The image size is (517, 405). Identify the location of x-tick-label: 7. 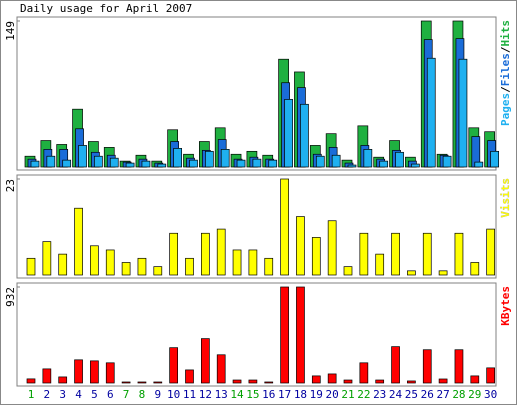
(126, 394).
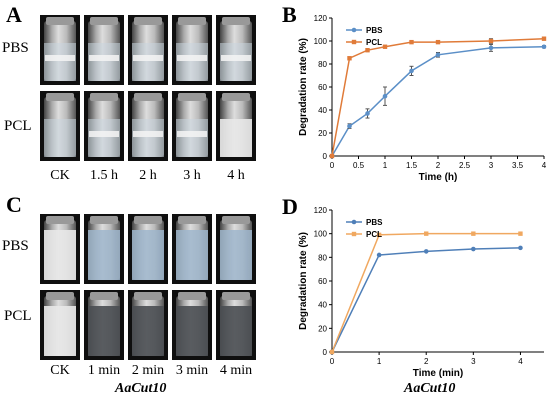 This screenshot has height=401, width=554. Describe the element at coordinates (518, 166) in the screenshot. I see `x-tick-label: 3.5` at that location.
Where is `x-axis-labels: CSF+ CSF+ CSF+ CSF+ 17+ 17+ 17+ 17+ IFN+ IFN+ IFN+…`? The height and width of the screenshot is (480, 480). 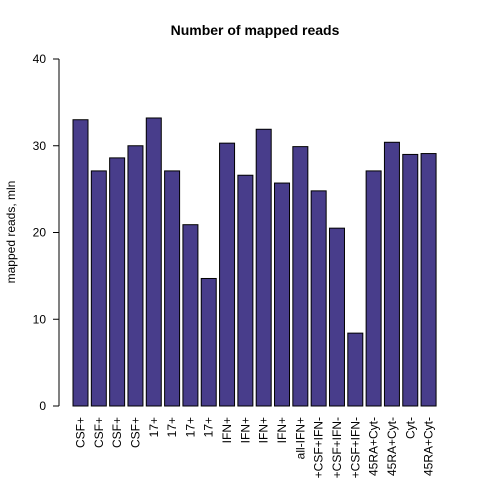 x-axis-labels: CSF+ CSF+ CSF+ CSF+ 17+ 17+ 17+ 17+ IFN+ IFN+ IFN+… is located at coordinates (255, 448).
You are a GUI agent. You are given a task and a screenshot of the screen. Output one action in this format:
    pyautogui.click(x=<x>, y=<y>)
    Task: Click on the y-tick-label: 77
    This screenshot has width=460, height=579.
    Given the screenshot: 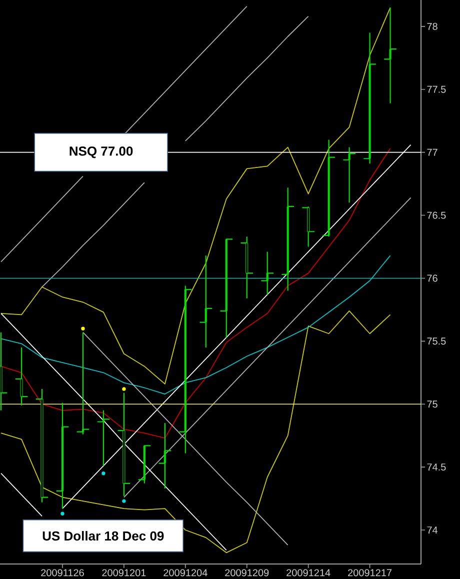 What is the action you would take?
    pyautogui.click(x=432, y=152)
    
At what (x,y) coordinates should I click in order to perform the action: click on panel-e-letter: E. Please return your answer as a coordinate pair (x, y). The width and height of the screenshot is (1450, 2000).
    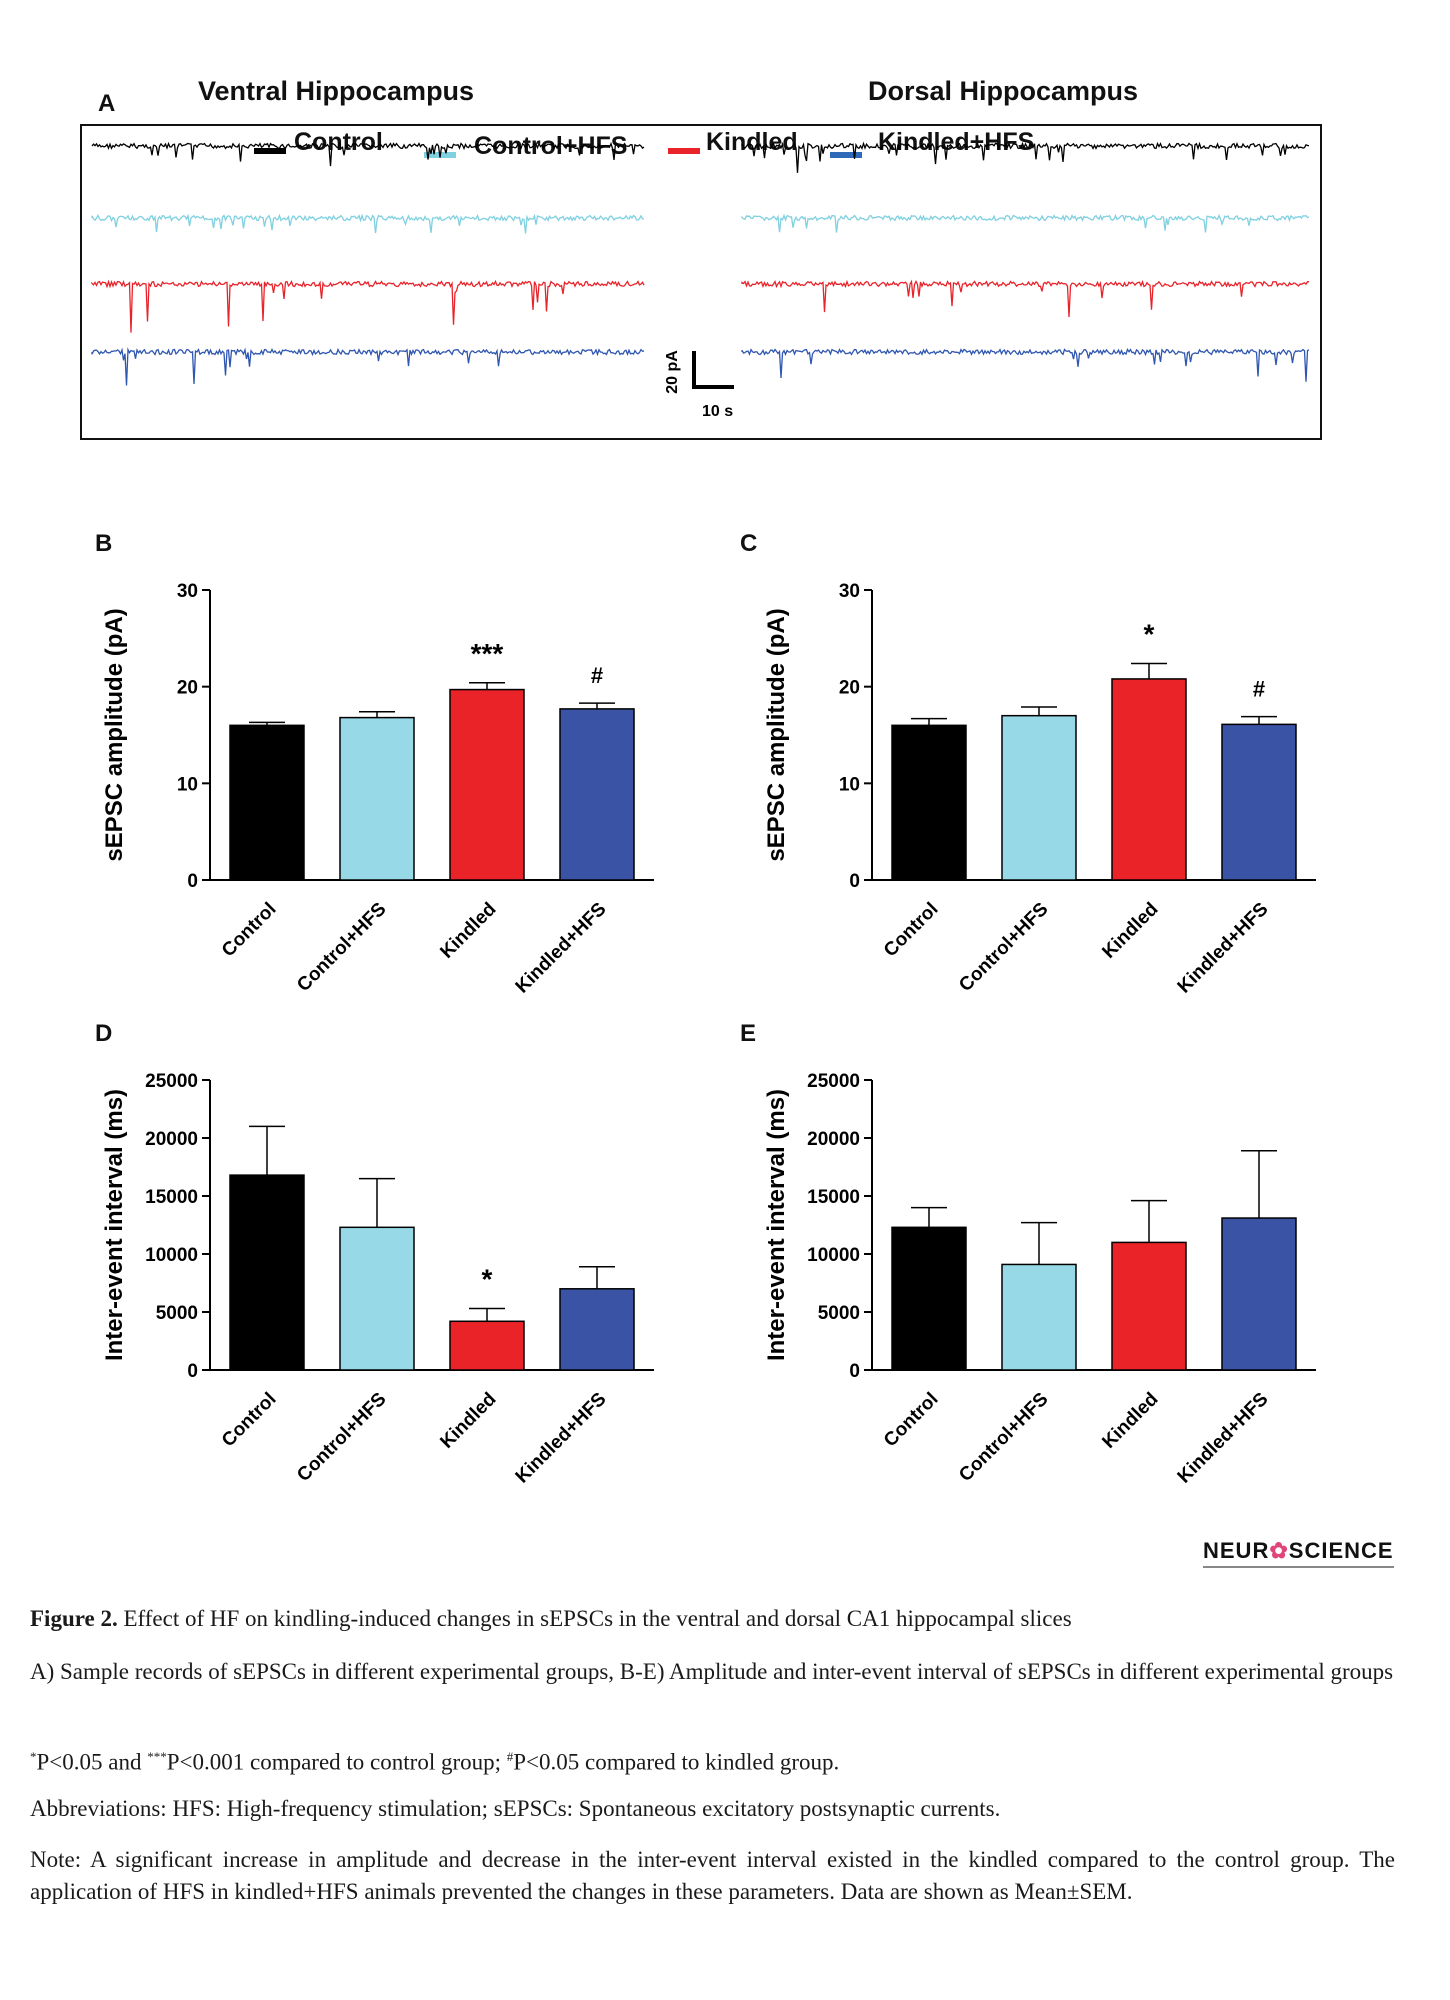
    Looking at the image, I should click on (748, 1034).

...

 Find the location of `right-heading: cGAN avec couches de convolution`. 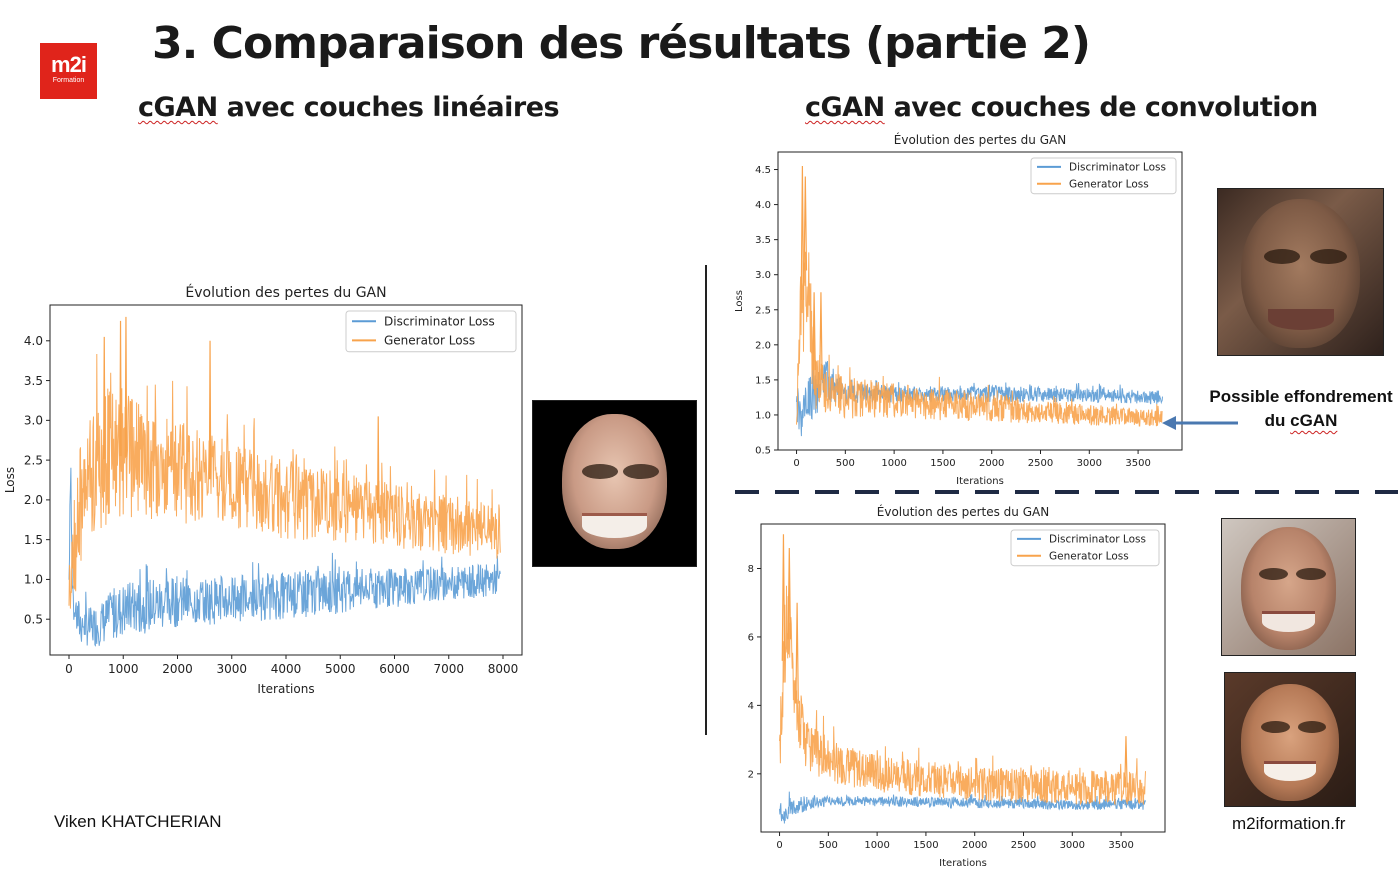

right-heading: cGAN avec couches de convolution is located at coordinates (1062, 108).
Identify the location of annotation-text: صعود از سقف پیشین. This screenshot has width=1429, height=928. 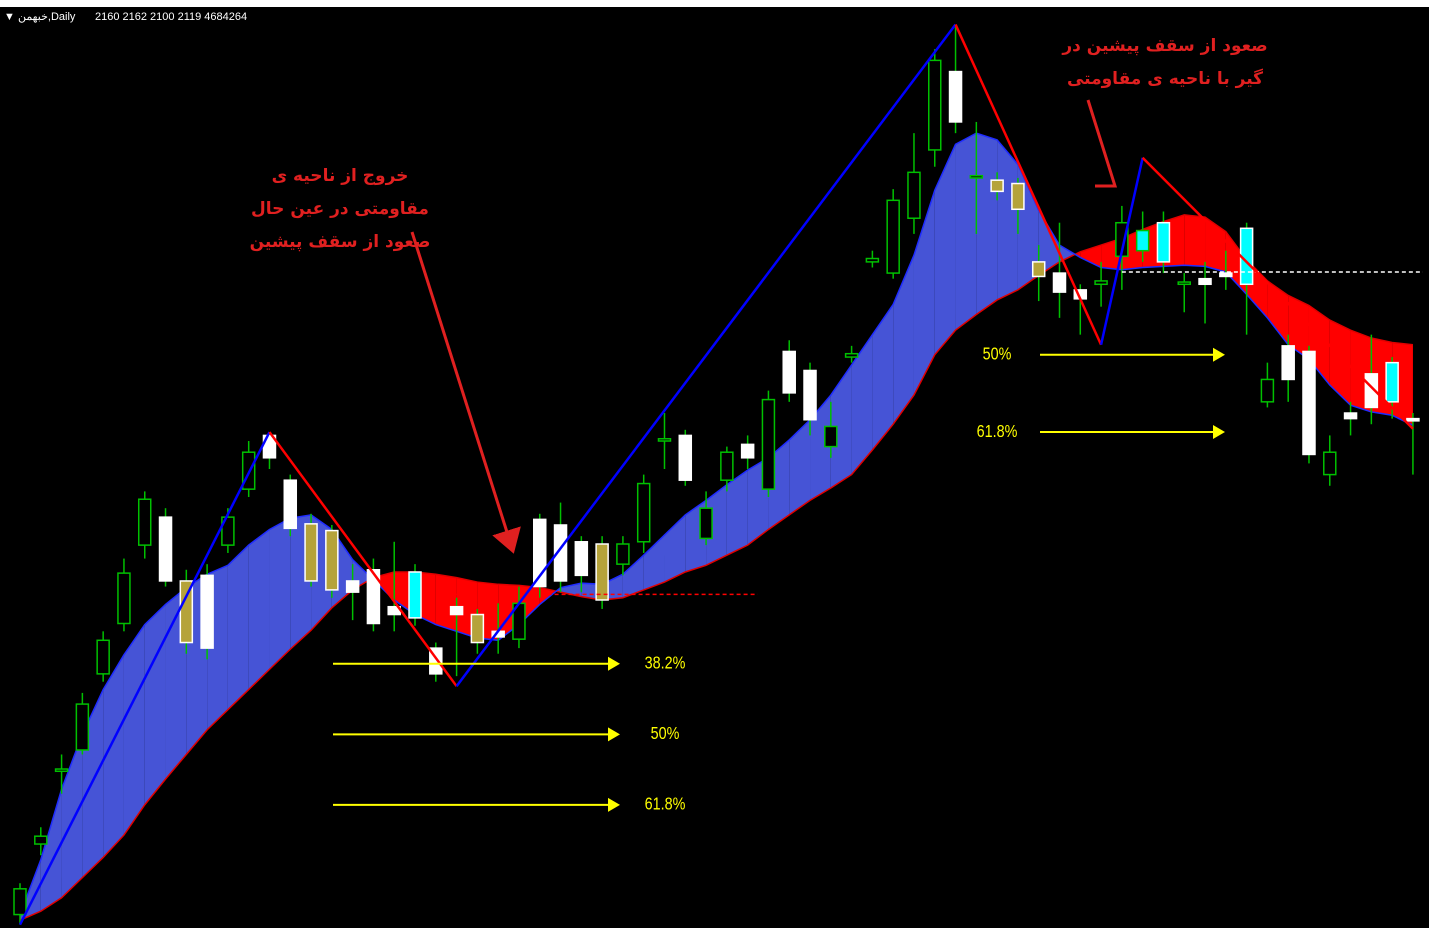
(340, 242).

Task directions: Set down the entries above exactly, starting at the line that contains "At what (x,y)" and ending at the line that contains "Looking at the", with both of those lines included. Leave the pictures out of your answer.

Reply to the task:
At what (x,y) coordinates should I click in order to perform the action: click on panel-e-letter: E. Please return your answer as a coordinate pair (x, y). The width and height of the screenshot is (1450, 2000).
    Looking at the image, I should click on (748, 1034).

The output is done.